→ **How to complete this task**: Tell how many lines in the data contain the word "computer", and leave out everything else.

→ **Data records**:
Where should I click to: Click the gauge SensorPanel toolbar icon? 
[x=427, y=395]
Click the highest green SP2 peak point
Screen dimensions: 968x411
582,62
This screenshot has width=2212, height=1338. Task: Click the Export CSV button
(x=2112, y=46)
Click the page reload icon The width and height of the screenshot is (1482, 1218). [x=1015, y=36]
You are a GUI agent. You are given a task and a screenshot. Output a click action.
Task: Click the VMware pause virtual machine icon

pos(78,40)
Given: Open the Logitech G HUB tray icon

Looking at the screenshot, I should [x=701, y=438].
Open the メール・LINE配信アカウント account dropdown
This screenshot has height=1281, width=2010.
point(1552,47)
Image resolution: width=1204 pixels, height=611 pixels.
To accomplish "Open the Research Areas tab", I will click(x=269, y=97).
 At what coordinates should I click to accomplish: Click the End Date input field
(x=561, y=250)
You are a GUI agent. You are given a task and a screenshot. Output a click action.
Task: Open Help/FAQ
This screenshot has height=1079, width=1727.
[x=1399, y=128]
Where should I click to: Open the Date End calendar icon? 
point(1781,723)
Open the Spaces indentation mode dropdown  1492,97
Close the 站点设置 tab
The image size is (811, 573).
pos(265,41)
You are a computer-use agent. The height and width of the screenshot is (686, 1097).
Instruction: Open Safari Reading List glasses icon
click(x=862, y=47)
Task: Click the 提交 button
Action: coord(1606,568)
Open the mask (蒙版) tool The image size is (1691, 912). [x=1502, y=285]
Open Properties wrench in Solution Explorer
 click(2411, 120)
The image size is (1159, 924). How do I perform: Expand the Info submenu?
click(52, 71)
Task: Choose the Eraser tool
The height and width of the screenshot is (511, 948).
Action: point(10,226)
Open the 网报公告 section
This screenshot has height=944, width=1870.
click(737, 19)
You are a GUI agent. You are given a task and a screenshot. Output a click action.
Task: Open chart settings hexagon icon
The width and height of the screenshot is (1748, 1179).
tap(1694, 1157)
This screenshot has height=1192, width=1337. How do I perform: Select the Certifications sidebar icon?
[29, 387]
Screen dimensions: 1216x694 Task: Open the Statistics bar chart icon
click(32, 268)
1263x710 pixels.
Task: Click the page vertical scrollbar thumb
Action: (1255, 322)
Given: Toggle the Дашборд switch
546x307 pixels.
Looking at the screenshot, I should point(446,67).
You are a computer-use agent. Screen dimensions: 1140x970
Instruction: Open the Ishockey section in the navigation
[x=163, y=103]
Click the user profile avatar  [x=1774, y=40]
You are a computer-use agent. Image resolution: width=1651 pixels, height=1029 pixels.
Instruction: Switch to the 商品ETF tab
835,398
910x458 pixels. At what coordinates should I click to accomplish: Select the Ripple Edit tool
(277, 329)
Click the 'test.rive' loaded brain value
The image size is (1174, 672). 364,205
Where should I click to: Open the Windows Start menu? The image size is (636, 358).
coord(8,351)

→ **Answer space**: 3